=== Work task ===
The data below must be returned in full and exactly.

---- Study material

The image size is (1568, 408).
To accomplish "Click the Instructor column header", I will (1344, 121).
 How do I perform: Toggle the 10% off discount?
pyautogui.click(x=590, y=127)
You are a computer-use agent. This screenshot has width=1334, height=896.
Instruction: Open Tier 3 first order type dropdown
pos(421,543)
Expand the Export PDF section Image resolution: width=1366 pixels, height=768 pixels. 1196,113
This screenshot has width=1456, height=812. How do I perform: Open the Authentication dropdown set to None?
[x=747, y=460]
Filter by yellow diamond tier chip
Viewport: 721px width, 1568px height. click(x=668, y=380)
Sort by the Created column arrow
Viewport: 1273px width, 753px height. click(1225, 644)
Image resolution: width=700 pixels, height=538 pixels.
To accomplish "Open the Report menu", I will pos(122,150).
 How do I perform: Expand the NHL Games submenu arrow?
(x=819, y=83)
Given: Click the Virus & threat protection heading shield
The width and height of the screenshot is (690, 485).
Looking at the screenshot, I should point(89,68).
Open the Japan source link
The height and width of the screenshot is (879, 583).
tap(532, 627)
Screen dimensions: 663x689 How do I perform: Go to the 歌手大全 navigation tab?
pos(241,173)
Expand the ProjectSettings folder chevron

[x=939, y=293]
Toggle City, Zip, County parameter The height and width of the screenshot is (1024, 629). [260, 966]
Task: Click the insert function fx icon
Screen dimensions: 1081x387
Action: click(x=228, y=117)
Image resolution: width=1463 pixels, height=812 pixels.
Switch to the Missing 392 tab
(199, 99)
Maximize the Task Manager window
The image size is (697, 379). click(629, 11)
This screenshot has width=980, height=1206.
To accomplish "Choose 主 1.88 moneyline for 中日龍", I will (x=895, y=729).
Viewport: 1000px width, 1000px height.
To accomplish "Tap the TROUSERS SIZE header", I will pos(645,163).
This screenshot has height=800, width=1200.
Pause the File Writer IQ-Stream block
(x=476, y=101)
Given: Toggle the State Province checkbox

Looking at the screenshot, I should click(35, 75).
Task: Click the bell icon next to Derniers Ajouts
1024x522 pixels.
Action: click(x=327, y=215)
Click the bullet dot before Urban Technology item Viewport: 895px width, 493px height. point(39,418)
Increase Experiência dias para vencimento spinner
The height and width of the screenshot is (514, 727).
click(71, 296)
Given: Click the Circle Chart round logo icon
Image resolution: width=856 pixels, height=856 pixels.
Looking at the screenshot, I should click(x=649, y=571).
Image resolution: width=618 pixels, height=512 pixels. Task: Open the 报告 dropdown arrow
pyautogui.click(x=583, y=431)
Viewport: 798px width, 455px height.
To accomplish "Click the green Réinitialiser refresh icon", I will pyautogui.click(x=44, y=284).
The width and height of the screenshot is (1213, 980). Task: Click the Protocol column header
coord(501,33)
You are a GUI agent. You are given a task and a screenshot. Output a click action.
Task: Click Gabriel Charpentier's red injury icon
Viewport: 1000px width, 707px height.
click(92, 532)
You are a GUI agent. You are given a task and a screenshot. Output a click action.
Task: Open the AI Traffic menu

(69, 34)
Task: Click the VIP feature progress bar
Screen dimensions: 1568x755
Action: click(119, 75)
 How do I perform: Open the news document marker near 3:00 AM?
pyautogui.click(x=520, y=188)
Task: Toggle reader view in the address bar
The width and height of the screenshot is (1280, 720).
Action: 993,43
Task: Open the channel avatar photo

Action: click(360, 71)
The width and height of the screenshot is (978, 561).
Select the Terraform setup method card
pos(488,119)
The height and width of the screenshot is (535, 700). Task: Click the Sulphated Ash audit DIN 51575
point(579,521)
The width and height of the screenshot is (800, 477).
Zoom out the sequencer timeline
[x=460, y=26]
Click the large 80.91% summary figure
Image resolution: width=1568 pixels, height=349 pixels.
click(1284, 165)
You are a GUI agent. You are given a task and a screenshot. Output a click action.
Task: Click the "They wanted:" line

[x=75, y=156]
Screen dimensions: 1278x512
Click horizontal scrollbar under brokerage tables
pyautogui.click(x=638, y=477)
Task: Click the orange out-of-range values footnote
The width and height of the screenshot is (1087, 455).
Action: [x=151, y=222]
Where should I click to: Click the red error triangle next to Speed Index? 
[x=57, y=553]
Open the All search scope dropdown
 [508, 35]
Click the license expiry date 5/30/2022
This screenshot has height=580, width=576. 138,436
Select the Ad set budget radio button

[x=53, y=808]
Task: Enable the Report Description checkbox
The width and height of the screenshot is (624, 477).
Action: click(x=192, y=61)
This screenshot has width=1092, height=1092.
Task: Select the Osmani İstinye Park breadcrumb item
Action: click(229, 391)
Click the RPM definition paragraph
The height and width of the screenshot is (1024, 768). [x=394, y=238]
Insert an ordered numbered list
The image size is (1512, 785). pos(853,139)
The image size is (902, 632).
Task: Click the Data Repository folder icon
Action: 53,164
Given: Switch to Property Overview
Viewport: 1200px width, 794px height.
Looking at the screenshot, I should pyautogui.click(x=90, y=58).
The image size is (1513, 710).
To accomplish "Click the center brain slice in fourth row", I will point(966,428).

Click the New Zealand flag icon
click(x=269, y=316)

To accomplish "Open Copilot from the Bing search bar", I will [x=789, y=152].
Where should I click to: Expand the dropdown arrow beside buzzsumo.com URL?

--------

=== Exercise output ===
The image size is (1568, 408).
To accomplish "Click the Instructor column header", I will (1344, 121).
 How do I perform: Toggle the 10% off discount?
pyautogui.click(x=590, y=127)
You are a computer-use agent. This screenshot has width=1334, height=896.
Instruction: Open Tier 3 first order type dropdown
pos(421,543)
Expand the Export PDF section Image resolution: width=1366 pixels, height=768 pixels. 1196,113
This screenshot has width=1456, height=812. How do I perform: Open the Authentication dropdown set to None?
[x=747, y=460]
Filter by yellow diamond tier chip
Viewport: 721px width, 1568px height. click(x=668, y=380)
Sort by the Created column arrow
Viewport: 1273px width, 753px height. click(1225, 644)
Image resolution: width=700 pixels, height=538 pixels.
To accomplish "Open the Report menu", I will pos(122,150).
 How do I perform: Expand the NHL Games submenu arrow?
(x=819, y=83)
Given: Click the Virus & threat protection heading shield
The width and height of the screenshot is (690, 485).
Looking at the screenshot, I should point(89,68).
Open the Japan source link
The height and width of the screenshot is (879, 583).
tap(532, 627)
Screen dimensions: 663x689 How do I perform: Go to the 歌手大全 navigation tab?
pos(241,173)
Expand the ProjectSettings folder chevron

[x=939, y=293]
Toggle City, Zip, County parameter The height and width of the screenshot is (1024, 629). [260, 966]
Task: Click the insert function fx icon
Screen dimensions: 1081x387
Action: click(x=228, y=117)
Image resolution: width=1463 pixels, height=812 pixels.
Switch to the Missing 392 tab
(199, 99)
Maximize the Task Manager window
The image size is (697, 379). click(629, 11)
This screenshot has width=980, height=1206.
To accomplish "Choose 主 1.88 moneyline for 中日龍", I will (x=895, y=729).
Viewport: 1000px width, 1000px height.
To accomplish "Tap the TROUSERS SIZE header", I will pos(645,163).
This screenshot has height=800, width=1200.
Pause the File Writer IQ-Stream block
(x=476, y=101)
Given: Toggle the State Province checkbox

Looking at the screenshot, I should click(35, 75).
Task: Click the bell icon next to Derniers Ajouts
1024x522 pixels.
Action: click(x=327, y=215)
Click the bullet dot before Urban Technology item Viewport: 895px width, 493px height. point(39,418)
Increase Experiência dias para vencimento spinner
The height and width of the screenshot is (514, 727).
click(71, 296)
Given: Click the Circle Chart round logo icon
Image resolution: width=856 pixels, height=856 pixels.
Looking at the screenshot, I should click(x=649, y=571).
Image resolution: width=618 pixels, height=512 pixels. Task: Open the 报告 dropdown arrow
pyautogui.click(x=583, y=431)
Viewport: 798px width, 455px height.
To accomplish "Click the green Réinitialiser refresh icon", I will pyautogui.click(x=44, y=284).
The width and height of the screenshot is (1213, 980). Task: Click the Protocol column header
coord(501,33)
You are a GUI agent. You are given a task and a screenshot. Output a click action.
Task: Click Gabriel Charpentier's red injury icon
Viewport: 1000px width, 707px height.
click(92, 532)
You are a GUI agent. You are given a task and a screenshot. Output a click action.
Task: Open the AI Traffic menu

(69, 34)
Task: Click the VIP feature progress bar
Screen dimensions: 1568x755
Action: click(119, 75)
 How do I perform: Open the news document marker near 3:00 AM?
pyautogui.click(x=520, y=188)
Task: Toggle reader view in the address bar
The width and height of the screenshot is (1280, 720).
Action: 993,43
Task: Open the channel avatar photo

Action: click(360, 71)
The width and height of the screenshot is (978, 561).
Select the Terraform setup method card
pos(488,119)
The height and width of the screenshot is (535, 700). Task: Click the Sulphated Ash audit DIN 51575
point(579,521)
The width and height of the screenshot is (800, 477).
Zoom out the sequencer timeline
[x=460, y=26]
Click the large 80.91% summary figure
Image resolution: width=1568 pixels, height=349 pixels.
click(1284, 165)
You are a GUI agent. You are given a task and a screenshot. Output a click action.
Task: Click the "They wanted:" line

[x=75, y=156]
Screen dimensions: 1278x512
Click horizontal scrollbar under brokerage tables
pyautogui.click(x=638, y=477)
Task: Click the orange out-of-range values footnote
The width and height of the screenshot is (1087, 455).
Action: [x=151, y=222]
Where should I click to: Click the red error triangle next to Speed Index? 
[x=57, y=553]
Open the All search scope dropdown
 [508, 35]
Click the license expiry date 5/30/2022
This screenshot has height=580, width=576. 138,436
Select the Ad set budget radio button

[x=53, y=808]
Task: Enable the Report Description checkbox
The width and height of the screenshot is (624, 477).
Action: click(x=192, y=61)
This screenshot has width=1092, height=1092.
Task: Select the Osmani İstinye Park breadcrumb item
Action: click(229, 391)
Click the RPM definition paragraph
The height and width of the screenshot is (1024, 768). [x=394, y=238]
Insert an ordered numbered list
The image size is (1512, 785). pos(853,139)
The image size is (902, 632).
Task: Click the Data Repository folder icon
Action: 53,164
Given: Switch to Property Overview
Viewport: 1200px width, 794px height.
Looking at the screenshot, I should pyautogui.click(x=90, y=58).
The image size is (1513, 710).
To accomplish "Click the center brain slice in fourth row", I will point(966,428).

Click the New Zealand flag icon
click(x=269, y=316)

To accomplish "Open Copilot from the Bing search bar", I will [x=789, y=152].
Where should I click to: Expand the dropdown arrow beside buzzsumo.com URL?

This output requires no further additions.